I’m not sure there is one but Valerie Strauss at the Washington Post’s Answer Sheet blog, is seeking a connection between mobile technology and school reform.

It’s a tenuous link at best but no more far fetched than one at the foundation of national education policy connecting college attendance for the vast majority of students and the country’s economic health.

William J. Mathis, managing director of the nonprofit National Eduction Policy Center at the University of Colorado at Boulder’s School of Education, wrote recently on this blog that 70 percent of U.S. jobs require only on-the-job training, 10 percent require technical training, and 20 percent require a college education.
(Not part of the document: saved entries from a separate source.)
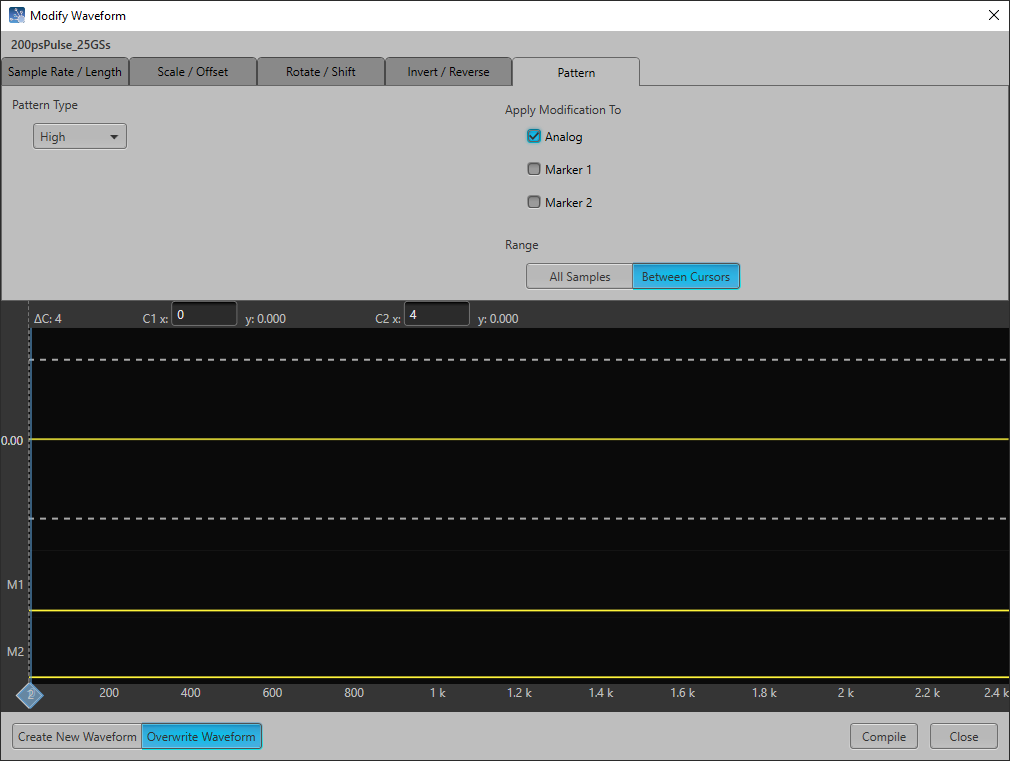Click the C1 x position input field
Viewport: 1010px width, 761px height.
(204, 313)
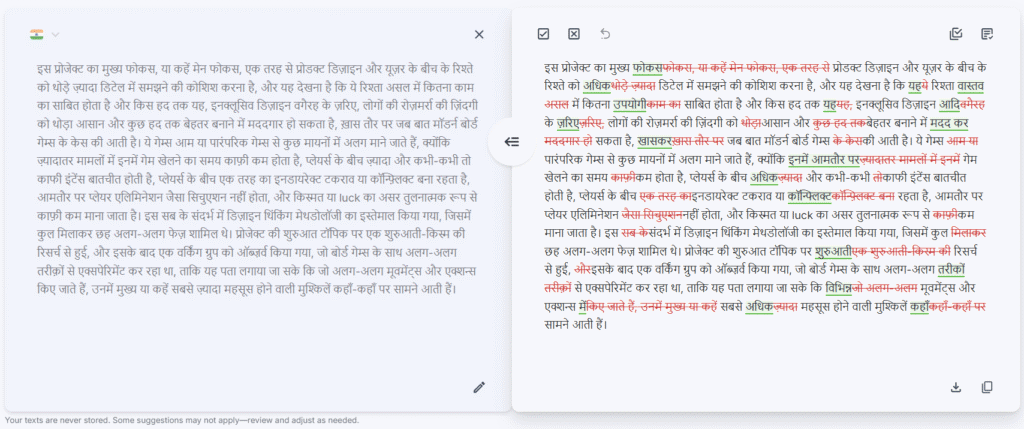This screenshot has width=1024, height=429.
Task: Click the transfer arrow button between panels
Action: [x=511, y=142]
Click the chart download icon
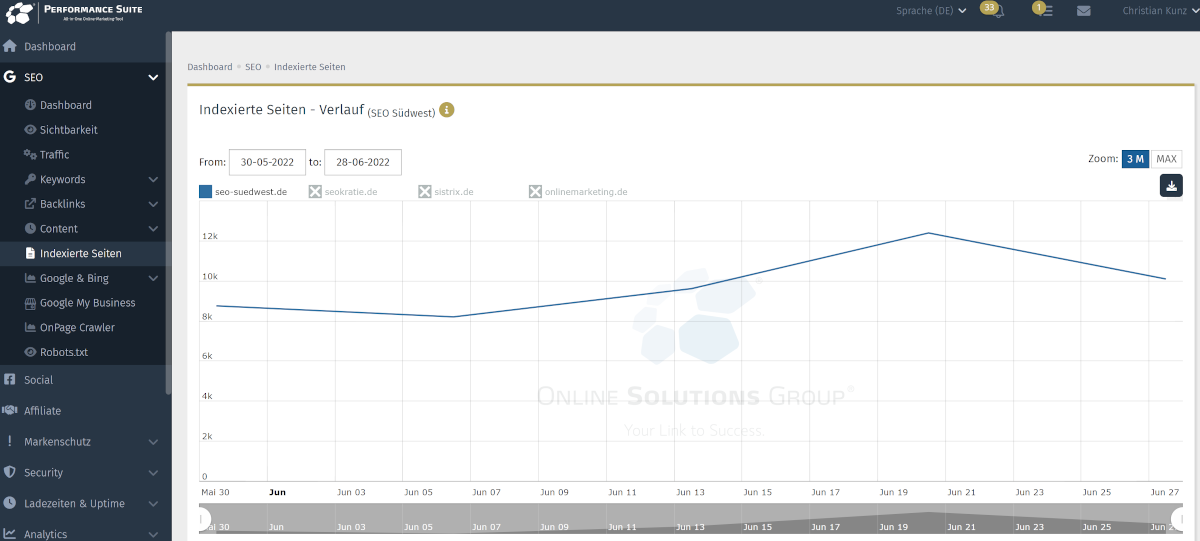 point(1171,185)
He wrote further that while the Obama administration insists that future jobs will require much higher and universal skills, the Washington-based Brookings Institution says that the country’s job structure profile is likely not to change much in the near future, and the proportion of middle skill jobs (plumbers, electricians, health care, police officers, etc.) will remain robust.

Then there’s the larger misconception that education quality (in the form of international standardized test scores) is directly connected to America’s economic success.

America’s reclaimed dominance in mobile technology — and its ability to economically compete — don’t have much to do with international tests, or, for that matter, school reform that is obsessed with measuring schools, students and teachers on standardized tests that weren’t designed for such assessment.

It’s time that our leaders stop saying otherwise.

Unfortunately, it doesn’t seem as if that’s going to happen any time soon.